By providing the option to study under either a Te Reo (TREO) or Māori and Indigenous (MAI) major, or a combination of the two, Aotahi allows students to design a University experience suitable to their individual study needs and interests.
A student may enrol for a Bachelor of Arts (BA) with either Māori and Indigenous Studies or Te Reo Māori as the major subject, or both. The school's courses are taken by students who want to understand more about Māori and New Zealand history, as well as the histories of other indigenous peoples and importantly the indigenous language of this country.
What is Māori and Indigenous Studies?
Māori and Indigenous Studies is an academic discipline that aims to increase your analytic and communication skills and develop your capacity for independent thought.

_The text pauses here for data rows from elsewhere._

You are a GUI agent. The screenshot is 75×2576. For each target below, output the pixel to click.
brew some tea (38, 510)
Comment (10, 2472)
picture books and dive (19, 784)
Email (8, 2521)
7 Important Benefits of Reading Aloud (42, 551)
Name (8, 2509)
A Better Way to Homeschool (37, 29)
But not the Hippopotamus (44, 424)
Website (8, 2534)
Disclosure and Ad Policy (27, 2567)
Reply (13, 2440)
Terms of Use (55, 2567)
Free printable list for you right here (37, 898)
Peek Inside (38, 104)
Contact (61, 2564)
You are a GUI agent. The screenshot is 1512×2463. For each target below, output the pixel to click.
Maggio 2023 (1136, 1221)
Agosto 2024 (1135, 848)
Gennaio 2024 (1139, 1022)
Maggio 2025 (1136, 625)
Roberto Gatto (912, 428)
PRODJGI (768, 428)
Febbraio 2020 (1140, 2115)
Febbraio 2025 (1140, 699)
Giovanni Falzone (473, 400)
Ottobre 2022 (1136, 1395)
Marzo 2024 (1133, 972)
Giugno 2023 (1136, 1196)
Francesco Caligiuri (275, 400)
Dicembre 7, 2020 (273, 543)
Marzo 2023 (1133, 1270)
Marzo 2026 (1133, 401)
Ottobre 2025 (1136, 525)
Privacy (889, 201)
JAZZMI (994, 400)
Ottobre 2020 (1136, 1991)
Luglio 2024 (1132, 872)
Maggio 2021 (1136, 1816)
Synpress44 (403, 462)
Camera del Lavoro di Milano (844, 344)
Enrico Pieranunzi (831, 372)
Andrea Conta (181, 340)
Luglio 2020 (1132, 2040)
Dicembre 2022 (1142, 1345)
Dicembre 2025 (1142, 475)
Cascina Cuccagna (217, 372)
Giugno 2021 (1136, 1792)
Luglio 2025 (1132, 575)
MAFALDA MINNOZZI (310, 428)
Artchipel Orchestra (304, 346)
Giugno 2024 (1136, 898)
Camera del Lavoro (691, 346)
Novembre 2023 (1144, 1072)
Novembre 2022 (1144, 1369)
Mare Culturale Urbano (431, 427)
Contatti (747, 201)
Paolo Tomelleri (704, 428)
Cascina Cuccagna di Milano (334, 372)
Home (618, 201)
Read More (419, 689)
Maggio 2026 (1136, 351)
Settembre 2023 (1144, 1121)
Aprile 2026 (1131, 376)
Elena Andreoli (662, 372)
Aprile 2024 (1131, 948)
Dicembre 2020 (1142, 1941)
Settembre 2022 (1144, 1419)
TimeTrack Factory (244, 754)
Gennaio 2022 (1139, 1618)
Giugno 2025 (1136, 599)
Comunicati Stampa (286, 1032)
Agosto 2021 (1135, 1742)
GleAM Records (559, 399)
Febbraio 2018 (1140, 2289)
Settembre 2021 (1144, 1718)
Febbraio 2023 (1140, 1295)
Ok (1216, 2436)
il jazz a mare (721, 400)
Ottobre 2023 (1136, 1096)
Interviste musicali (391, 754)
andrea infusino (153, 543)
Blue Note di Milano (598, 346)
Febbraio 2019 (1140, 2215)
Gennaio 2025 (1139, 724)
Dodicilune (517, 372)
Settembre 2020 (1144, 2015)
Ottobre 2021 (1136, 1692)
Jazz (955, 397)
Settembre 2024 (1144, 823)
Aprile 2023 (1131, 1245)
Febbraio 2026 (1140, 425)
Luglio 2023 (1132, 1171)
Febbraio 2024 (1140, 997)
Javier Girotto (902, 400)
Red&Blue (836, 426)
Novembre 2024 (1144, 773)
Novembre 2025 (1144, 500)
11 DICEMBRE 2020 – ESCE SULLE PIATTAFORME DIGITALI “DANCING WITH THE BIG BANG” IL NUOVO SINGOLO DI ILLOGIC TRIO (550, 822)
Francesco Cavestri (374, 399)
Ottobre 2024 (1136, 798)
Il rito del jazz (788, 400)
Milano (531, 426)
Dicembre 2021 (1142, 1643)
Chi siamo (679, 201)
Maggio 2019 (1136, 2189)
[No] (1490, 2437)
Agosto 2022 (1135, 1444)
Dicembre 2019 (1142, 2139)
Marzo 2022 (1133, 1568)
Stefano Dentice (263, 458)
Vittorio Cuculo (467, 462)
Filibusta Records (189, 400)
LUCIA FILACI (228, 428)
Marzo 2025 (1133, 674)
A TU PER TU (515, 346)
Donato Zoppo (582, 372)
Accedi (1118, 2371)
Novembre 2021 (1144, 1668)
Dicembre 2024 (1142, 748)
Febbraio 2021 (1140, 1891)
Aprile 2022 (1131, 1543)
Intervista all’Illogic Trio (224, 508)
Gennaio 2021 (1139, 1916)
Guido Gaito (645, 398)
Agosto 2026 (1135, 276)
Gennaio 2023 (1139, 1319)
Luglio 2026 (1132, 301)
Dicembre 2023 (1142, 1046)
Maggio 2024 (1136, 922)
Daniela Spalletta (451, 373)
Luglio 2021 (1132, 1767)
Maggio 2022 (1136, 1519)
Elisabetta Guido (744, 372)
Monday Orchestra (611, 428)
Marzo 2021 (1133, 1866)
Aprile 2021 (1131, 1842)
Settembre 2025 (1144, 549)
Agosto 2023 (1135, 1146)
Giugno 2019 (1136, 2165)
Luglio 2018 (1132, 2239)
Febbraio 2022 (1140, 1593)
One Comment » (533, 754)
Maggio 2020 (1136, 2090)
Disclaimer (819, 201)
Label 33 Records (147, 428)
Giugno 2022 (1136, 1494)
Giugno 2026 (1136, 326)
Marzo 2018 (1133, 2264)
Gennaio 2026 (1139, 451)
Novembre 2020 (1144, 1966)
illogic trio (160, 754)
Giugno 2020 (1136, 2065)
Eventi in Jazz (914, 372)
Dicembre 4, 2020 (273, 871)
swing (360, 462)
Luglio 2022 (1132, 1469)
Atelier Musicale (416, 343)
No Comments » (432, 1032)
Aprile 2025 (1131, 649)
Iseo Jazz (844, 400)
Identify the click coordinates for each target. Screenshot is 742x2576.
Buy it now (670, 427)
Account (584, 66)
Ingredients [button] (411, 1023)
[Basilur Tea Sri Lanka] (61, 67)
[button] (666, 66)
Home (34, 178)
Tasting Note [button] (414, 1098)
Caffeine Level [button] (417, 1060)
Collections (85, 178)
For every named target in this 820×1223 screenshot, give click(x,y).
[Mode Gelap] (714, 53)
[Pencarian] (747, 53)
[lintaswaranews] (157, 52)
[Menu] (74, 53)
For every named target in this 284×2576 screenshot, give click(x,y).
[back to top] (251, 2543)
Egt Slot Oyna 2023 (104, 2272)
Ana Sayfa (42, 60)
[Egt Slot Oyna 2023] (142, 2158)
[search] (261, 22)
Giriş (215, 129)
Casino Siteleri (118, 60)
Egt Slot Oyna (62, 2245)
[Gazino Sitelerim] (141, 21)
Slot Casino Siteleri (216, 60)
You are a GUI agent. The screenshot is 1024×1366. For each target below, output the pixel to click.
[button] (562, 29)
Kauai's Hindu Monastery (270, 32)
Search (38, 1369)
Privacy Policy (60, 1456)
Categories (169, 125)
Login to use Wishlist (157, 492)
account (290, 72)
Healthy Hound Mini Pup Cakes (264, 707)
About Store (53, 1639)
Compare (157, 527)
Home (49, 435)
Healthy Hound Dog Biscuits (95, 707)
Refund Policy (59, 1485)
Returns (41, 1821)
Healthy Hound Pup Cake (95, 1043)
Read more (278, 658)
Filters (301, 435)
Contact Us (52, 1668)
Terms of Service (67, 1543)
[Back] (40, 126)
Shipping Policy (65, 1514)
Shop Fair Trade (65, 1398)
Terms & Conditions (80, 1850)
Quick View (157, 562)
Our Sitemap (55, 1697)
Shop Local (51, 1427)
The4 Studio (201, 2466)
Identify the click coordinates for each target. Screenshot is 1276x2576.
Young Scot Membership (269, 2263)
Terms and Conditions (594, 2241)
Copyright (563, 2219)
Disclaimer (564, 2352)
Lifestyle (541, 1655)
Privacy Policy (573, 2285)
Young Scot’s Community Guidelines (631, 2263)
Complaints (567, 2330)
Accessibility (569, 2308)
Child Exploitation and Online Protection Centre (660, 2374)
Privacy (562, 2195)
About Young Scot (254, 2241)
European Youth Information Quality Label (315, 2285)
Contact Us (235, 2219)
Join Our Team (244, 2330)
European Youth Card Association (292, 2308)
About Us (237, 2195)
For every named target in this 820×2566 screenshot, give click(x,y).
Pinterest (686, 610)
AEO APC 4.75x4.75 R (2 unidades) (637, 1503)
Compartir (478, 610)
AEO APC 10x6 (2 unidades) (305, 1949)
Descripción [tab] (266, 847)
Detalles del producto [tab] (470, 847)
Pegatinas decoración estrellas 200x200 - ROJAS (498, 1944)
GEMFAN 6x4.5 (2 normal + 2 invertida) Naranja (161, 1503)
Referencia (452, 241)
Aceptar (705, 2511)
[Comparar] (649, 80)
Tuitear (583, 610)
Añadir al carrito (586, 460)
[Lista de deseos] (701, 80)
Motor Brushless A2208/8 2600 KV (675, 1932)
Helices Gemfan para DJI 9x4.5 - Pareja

Māori and Indigenous Studies encourage students to examine the world in which we live as New Zealanders and challenge their position and understanding of contemporary issues by studying our history and those of other indigenous peoples. Subject within the courses offered through Aotahi include:
- The Treaty of Waitangi
- Effects of colonisation
- New Zealand and Māori history
- Contemporary issues
- Indigenous and human rights
- Revitalisation of indigenous peoples
What are Te Reo Māori Studies?
Aotearoa/New Zealand recognises two official languages, of which one is sign language and the other is Te Reo Māori. There are a number of ways to study the Māori language. Students can engage with the culture by learning Te Reo Māori and practising it outside of the University environment. Here at Aotahi students can also actively study the Māori language and how it has developed over time through influences such as colonisation, slang and even text messaging. Language decline and revitalisation are paramount in understanding and appreciating the indigenous language of our country and that is why Aotahi offer a wide range of topics including:
- Te Reo Māori: From absolute beginner to advanced levels
- Language revitalisation
- Kapa Haka
- Translation and transcription
- Whaikōrero and karanga
- Ngā tikanga o te marae
Why Take Māori and Indigenous Studies and/or Te Reo Māori?
The relationship between Māori and Pakeha gives New Zealand its unique identity. Courses in the school reflect your history and experience, so Māori and Indigenous Studies is a dynamic area of study for everyone, with implications for your future as part of New Zealand society.
The academic study of Māori language and society has become an increasingly popular degree option as a result of changing government policy and social attitudes. Careers have opened up in areas such as teaching, library work, law, research, iwi organisations, and policy analysis and in the service delivery areas of government, local body and private organisations.
It is a huge advantage to you, whatever your major, to be able to pronounce words properly and to be comfortable with Māori-speaking people. It is a bigger advantage to be able to understand Māori-speaking people and speak to them in their own language.
Māori and Indigenous Studies is also relevant to other subjects such as history, sociology, political science, English, education, law and religious studies, but because of its special role in expressing New Zealand identity, it can strengthen any degree which trains you for a career in dealing with people and culture.